▸ What the exercise asks: Your answer must be every line of the data that holds the string "icon".

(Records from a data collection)
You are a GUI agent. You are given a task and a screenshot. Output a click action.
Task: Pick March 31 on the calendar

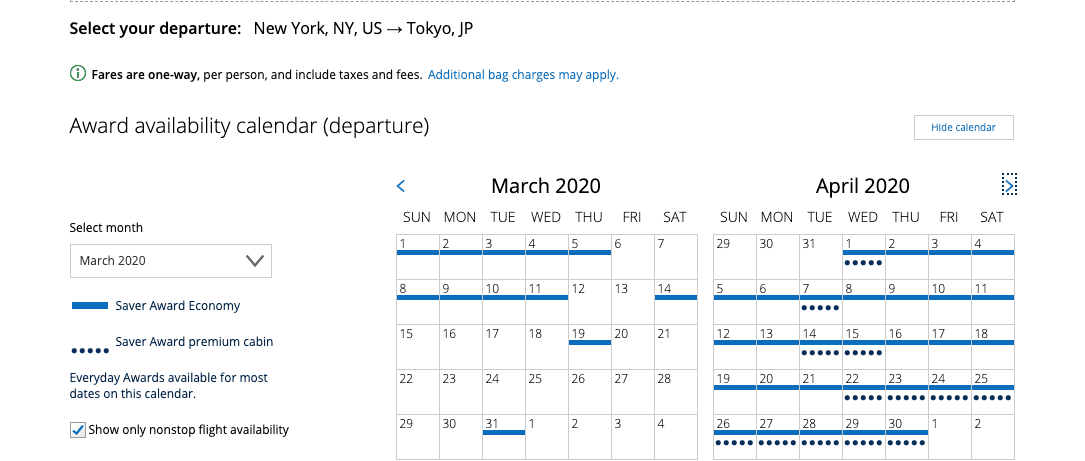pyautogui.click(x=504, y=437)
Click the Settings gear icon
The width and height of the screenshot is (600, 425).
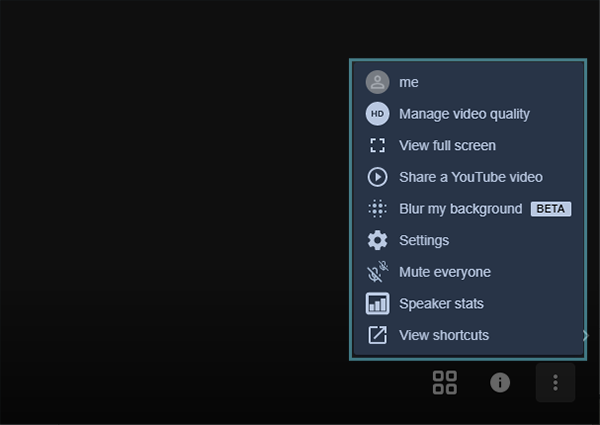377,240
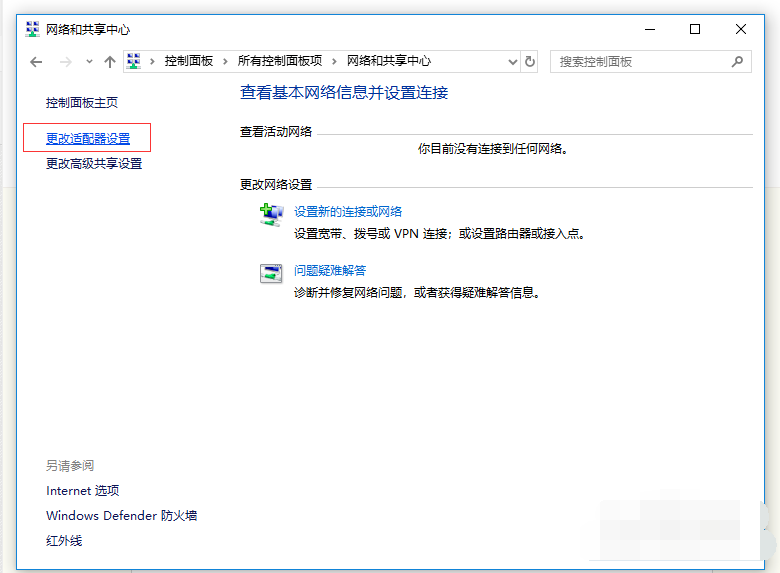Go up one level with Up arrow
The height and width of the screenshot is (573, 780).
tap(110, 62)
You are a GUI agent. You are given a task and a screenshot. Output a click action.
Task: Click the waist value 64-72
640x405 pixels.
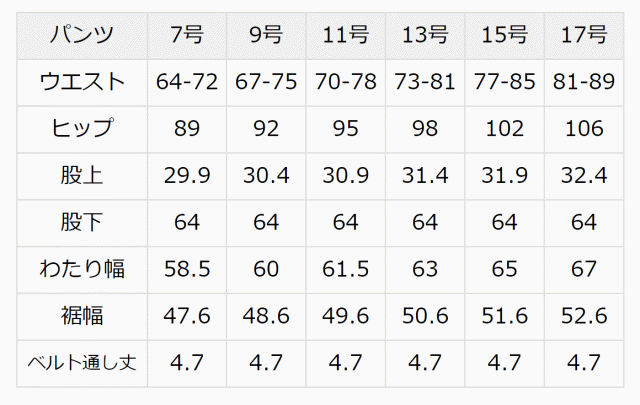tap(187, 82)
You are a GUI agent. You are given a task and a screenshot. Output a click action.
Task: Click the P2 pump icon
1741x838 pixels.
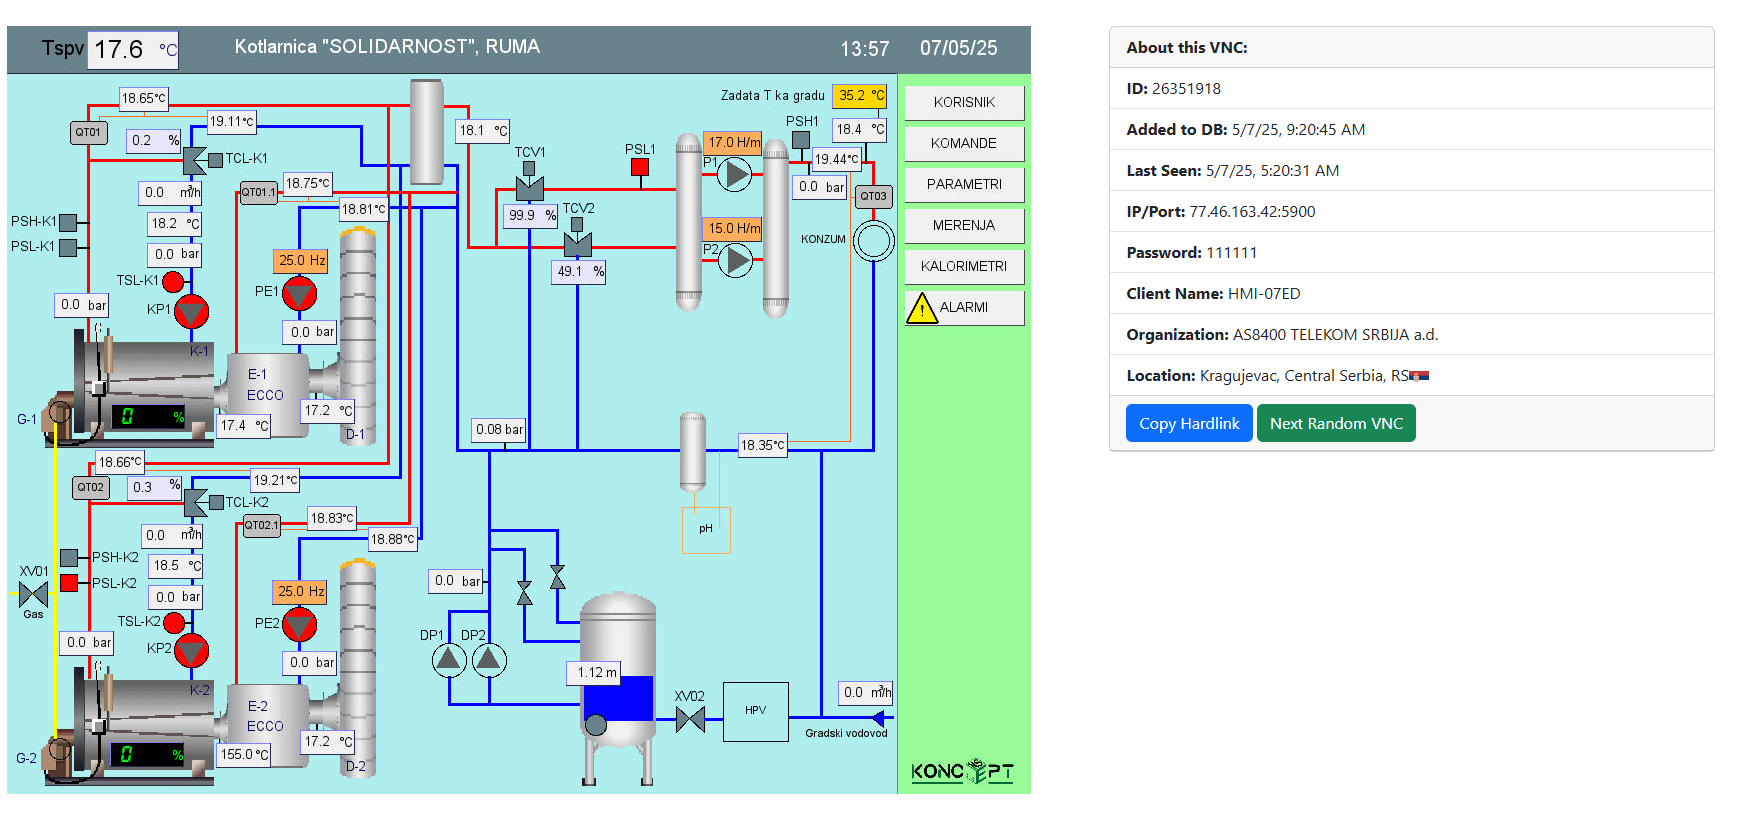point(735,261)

▸ Completed task:
Click the Settings gear icon
Task: Click the P2 pump icon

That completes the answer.